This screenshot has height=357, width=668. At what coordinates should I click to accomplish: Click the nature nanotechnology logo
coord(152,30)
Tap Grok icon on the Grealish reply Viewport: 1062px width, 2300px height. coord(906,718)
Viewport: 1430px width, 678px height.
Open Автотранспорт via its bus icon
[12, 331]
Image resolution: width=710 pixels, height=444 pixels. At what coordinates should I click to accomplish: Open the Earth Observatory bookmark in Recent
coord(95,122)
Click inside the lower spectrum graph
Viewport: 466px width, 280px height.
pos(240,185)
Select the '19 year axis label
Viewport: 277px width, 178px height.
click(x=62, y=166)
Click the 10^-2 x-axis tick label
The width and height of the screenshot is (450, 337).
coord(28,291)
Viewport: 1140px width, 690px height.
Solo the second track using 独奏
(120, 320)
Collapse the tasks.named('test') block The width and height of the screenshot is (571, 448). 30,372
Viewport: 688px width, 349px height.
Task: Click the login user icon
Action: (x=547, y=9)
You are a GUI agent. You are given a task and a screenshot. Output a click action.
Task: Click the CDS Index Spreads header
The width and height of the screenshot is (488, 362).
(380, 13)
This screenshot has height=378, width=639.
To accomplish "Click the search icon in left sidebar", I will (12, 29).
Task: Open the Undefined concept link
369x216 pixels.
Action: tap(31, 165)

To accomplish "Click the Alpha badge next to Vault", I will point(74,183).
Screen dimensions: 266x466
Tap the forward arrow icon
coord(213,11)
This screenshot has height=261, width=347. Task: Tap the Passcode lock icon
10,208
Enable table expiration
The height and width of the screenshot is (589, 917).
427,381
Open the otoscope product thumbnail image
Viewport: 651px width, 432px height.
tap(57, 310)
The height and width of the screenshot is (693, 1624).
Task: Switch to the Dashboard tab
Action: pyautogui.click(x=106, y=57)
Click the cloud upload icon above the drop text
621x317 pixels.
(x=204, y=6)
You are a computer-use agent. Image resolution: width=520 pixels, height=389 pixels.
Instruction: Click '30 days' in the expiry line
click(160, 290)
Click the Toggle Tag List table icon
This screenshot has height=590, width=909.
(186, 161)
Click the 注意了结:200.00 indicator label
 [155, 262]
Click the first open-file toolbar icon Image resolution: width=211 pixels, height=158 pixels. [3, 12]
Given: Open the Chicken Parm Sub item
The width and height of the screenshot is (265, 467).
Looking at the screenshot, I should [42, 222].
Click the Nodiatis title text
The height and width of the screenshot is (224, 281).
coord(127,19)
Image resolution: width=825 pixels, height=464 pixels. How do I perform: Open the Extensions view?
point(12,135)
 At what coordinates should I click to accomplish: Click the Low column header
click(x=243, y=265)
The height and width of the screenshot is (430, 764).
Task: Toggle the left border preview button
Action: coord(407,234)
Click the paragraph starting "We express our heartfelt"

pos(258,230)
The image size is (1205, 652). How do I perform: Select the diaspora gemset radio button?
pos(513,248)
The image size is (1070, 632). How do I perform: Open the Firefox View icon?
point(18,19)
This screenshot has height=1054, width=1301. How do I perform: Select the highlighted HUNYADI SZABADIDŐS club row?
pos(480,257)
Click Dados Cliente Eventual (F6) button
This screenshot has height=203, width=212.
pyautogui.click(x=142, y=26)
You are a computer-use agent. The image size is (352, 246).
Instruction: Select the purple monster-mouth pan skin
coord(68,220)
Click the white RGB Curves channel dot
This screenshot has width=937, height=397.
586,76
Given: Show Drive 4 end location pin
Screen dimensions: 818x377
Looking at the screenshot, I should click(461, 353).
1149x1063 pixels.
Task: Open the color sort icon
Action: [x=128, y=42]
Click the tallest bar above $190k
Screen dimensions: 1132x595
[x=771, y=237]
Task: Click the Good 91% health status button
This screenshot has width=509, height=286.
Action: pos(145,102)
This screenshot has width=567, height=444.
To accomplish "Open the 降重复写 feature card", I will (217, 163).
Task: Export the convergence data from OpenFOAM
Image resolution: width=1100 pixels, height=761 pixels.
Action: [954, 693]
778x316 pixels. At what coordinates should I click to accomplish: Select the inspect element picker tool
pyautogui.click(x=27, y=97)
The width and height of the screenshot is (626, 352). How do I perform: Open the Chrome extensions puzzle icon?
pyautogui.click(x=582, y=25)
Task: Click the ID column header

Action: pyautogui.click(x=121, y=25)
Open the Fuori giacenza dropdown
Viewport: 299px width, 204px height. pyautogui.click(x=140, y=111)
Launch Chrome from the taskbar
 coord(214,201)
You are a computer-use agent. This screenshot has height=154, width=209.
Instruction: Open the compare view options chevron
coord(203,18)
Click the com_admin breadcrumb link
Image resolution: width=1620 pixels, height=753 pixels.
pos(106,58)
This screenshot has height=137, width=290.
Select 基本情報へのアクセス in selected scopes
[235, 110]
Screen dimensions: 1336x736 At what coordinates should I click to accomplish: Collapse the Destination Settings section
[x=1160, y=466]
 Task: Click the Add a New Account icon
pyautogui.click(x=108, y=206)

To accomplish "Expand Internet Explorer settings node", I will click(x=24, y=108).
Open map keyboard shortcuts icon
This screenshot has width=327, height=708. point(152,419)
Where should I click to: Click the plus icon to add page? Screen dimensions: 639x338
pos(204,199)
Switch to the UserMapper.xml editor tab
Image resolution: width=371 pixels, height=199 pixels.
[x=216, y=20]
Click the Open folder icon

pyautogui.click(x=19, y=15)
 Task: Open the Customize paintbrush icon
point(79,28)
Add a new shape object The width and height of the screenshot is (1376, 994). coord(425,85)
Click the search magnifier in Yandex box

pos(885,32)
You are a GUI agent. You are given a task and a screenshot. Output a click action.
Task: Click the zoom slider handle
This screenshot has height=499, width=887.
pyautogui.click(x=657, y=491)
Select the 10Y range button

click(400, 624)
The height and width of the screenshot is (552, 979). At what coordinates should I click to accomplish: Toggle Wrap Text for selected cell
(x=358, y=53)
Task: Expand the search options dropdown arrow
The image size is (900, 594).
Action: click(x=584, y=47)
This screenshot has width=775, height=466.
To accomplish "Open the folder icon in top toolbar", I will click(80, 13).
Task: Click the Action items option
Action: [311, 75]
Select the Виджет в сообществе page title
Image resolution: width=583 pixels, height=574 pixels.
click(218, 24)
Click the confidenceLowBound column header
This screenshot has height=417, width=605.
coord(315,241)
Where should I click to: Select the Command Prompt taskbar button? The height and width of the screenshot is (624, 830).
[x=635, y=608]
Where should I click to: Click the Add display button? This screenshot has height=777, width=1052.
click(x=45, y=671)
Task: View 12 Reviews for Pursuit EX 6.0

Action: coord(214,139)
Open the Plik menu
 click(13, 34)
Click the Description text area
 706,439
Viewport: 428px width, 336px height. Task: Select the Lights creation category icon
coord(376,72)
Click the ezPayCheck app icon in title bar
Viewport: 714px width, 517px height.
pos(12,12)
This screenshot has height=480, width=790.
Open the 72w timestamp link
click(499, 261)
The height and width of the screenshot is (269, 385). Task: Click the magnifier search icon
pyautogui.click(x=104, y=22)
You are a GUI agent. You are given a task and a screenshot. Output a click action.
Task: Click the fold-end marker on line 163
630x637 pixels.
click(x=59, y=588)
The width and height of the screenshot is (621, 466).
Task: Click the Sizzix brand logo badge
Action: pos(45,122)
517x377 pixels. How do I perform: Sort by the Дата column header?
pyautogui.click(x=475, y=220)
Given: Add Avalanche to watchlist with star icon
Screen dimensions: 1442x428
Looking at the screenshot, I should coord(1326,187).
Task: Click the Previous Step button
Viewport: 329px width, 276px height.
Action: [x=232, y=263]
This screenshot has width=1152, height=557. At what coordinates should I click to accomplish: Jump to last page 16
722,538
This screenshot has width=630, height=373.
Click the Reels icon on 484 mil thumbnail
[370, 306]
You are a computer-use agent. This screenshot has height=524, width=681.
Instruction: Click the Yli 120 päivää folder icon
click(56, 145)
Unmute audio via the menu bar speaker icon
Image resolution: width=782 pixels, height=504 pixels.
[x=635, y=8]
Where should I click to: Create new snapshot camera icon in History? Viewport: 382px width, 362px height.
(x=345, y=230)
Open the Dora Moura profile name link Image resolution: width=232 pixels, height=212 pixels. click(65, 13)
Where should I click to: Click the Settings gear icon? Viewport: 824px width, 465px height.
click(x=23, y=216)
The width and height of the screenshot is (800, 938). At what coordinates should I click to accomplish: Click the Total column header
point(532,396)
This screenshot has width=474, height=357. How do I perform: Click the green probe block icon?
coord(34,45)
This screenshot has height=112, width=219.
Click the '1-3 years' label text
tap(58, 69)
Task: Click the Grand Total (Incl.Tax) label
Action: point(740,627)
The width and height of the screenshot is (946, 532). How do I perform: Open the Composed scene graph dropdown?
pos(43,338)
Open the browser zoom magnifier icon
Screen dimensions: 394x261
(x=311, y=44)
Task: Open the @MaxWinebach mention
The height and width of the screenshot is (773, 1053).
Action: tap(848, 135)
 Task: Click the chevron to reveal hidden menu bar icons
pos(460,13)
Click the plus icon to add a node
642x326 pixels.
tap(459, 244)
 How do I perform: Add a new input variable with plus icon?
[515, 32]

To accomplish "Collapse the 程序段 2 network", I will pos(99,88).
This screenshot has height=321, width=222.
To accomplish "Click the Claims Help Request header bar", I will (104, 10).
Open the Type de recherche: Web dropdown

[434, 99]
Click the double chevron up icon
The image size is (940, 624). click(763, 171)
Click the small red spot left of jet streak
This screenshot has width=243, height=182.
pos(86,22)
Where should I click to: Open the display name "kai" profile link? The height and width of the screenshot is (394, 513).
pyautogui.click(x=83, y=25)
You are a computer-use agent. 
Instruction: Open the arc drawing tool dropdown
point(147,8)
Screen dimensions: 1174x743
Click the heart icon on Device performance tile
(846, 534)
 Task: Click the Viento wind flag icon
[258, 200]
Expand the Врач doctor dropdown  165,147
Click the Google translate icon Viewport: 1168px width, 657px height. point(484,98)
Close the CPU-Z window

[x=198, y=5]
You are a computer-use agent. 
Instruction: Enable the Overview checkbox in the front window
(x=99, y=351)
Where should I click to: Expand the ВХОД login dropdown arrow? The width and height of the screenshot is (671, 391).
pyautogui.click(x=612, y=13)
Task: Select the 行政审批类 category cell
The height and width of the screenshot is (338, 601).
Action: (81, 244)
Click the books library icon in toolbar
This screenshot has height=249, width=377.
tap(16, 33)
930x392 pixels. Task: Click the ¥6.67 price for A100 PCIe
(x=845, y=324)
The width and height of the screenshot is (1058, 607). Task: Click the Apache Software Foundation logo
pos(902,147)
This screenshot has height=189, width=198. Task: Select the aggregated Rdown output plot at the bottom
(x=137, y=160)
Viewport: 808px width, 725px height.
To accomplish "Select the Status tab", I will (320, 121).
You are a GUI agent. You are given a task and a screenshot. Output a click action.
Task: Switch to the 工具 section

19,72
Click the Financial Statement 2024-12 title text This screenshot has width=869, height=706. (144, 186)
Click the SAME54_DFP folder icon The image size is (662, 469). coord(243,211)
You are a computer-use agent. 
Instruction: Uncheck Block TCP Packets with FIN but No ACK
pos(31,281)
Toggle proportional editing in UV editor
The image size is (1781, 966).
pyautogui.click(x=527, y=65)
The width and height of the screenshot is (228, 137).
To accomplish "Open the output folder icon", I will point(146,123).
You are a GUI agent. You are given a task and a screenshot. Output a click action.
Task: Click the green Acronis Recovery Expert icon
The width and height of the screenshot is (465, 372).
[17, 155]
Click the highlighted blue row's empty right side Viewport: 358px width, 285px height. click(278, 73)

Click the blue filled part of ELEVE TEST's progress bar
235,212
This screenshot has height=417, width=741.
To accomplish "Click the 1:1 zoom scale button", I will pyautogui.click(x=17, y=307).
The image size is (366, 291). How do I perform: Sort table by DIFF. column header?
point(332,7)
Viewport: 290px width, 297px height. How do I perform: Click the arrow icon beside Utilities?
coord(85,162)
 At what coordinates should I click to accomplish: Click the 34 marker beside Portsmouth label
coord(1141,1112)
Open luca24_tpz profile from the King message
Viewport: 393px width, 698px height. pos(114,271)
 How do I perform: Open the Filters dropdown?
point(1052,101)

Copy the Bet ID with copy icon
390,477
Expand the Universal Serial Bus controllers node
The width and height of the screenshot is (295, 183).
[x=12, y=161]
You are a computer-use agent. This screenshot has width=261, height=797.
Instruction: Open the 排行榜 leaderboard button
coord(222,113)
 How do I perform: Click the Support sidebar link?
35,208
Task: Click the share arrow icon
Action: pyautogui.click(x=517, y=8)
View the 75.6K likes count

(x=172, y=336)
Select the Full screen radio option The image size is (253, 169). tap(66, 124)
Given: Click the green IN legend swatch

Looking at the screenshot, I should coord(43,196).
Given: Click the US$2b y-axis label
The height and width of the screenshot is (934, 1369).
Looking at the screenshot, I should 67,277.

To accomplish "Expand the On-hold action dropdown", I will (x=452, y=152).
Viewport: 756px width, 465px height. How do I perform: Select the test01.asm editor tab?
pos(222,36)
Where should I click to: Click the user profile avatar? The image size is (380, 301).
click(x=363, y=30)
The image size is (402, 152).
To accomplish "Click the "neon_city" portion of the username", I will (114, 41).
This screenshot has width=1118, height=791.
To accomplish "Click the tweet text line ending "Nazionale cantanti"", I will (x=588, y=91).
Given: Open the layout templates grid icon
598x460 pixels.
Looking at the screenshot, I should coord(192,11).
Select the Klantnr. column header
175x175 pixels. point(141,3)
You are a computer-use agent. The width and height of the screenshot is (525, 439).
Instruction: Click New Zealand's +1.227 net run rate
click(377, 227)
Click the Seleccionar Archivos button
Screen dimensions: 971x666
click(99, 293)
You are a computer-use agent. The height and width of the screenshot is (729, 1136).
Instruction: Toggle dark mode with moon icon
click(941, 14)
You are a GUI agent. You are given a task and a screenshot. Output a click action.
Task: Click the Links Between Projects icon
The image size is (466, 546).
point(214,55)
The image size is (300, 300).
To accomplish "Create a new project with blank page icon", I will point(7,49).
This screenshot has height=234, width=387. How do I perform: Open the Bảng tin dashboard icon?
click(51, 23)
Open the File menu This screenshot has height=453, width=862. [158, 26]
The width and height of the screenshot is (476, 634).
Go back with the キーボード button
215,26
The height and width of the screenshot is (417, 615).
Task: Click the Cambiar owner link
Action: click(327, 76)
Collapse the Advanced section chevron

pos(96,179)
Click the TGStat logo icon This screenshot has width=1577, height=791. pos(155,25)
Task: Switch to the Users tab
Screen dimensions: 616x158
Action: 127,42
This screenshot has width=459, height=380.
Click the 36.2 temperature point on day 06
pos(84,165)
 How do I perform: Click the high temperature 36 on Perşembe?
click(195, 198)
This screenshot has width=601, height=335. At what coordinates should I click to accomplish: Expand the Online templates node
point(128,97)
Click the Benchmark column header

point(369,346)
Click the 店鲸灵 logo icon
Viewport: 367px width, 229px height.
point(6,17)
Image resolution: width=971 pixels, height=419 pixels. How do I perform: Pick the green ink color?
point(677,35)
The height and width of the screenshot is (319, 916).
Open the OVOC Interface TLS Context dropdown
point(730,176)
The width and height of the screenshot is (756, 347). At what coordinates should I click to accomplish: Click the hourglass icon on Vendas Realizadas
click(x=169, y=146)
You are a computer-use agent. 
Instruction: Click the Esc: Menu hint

Your assignment:
Give the exact lines, and only those, from the line containing "Image resolution: width=710" through the line containing "Screen dimensions: 266x466" in the entries above.

Response to the task:
Image resolution: width=710 pixels, height=444 pixels. At what coordinates should I click to accomplish: Open the Earth Observatory bookmark in Recent
coord(95,122)
Click inside the lower spectrum graph
Viewport: 466px width, 280px height.
pos(240,185)
Select the '19 year axis label
Viewport: 277px width, 178px height.
click(x=62, y=166)
Click the 10^-2 x-axis tick label
The width and height of the screenshot is (450, 337).
coord(28,291)
Viewport: 1140px width, 690px height.
Solo the second track using 独奏
(120, 320)
Collapse the tasks.named('test') block The width and height of the screenshot is (571, 448). 30,372
Viewport: 688px width, 349px height.
Task: Click the login user icon
Action: (x=547, y=9)
You are a GUI agent. You are given a task and a screenshot. Output a click action.
Task: Click the CDS Index Spreads header
The width and height of the screenshot is (488, 362).
(380, 13)
This screenshot has height=378, width=639.
To accomplish "Click the search icon in left sidebar", I will (12, 29).
Task: Open the Undefined concept link
369x216 pixels.
Action: tap(31, 165)

To accomplish "Click the Alpha badge next to Vault", I will point(74,183).
Screen dimensions: 266x466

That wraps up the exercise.